Maybe you could try zeroing the counters on the SAN switch ports across your entire backup estate - and then as soon as you get the problem look for errors.

Double check the light levels (Brocade sfpshow) to check your Rx/Tx power levels too.  Does one of them have significant Db loss?  Near zero even?

alwindc
Level 2

Hi sdw303, thanks for your suggestions,

Would you say that if the problem was a noisy SFP GBIC we still would complete restores to the same server via  CX300 and CX380 FIBRE LUNS? The switch we use is an EMC  DS 200B, it seems to me that when we use CX300 SATA the speed in which it transmits data between the server and the SAN is too high and somehow it reaches a point of saturation and the socket connection freezes?

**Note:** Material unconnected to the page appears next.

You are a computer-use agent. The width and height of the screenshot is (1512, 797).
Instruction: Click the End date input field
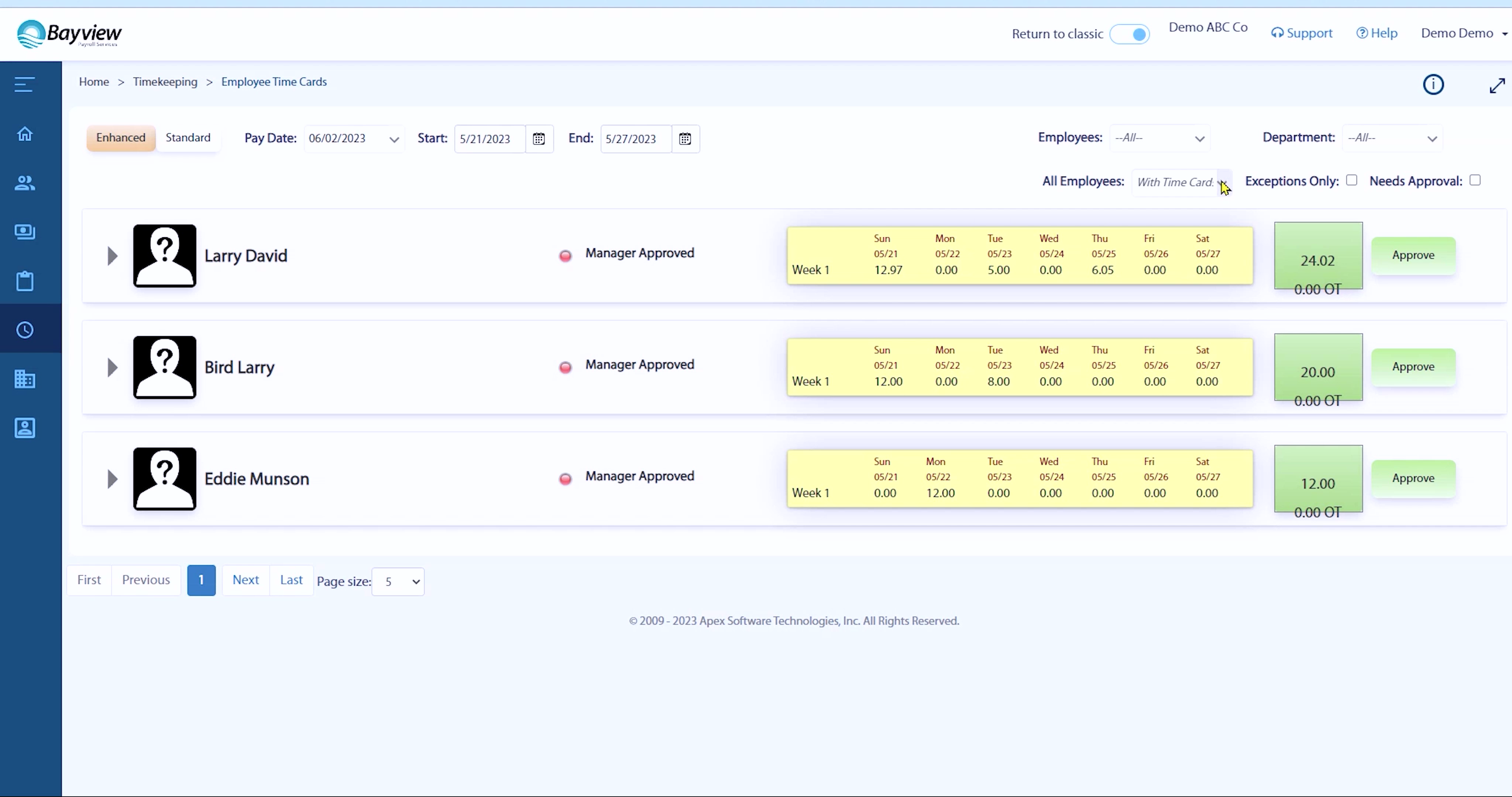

I tried configuring the same SATA LUNS from the CX300 managed by VXVM by creating UFS file systems on them and the restores actually completed in a much longer time frame, the same happened with the backups. The throughput was on average about 20 MB.
 
I then removed the drives from the control of VXVM and created ZFS file systems and both restores and backup complete. The times of restore/backup were pretty decent for both. The throughput for the restores fluctuated constanlty between 80 to 10.

As I mentioned before when it comes to using CX300 and CX380 FIBRE all restores complete as expected, the restore issues only occur with CX300 SATA LUNS.

If  VXVM/UFS file systems restores are completing and VXVM/VXFS are not what could be tuned in the VXFS file system to make this work?

Also, why all of the other servers running solaris 9 restore just fine unsing the CX300 SATA LUNS under VXVM/VXFS?

I really do not want to switch to ZFS because we manage everything through VXVM.

By the way I am compliant with the Emulex-sun driver patch you suggested...
Patch: 139608-05 Obsoletes:  120222-31

Antonio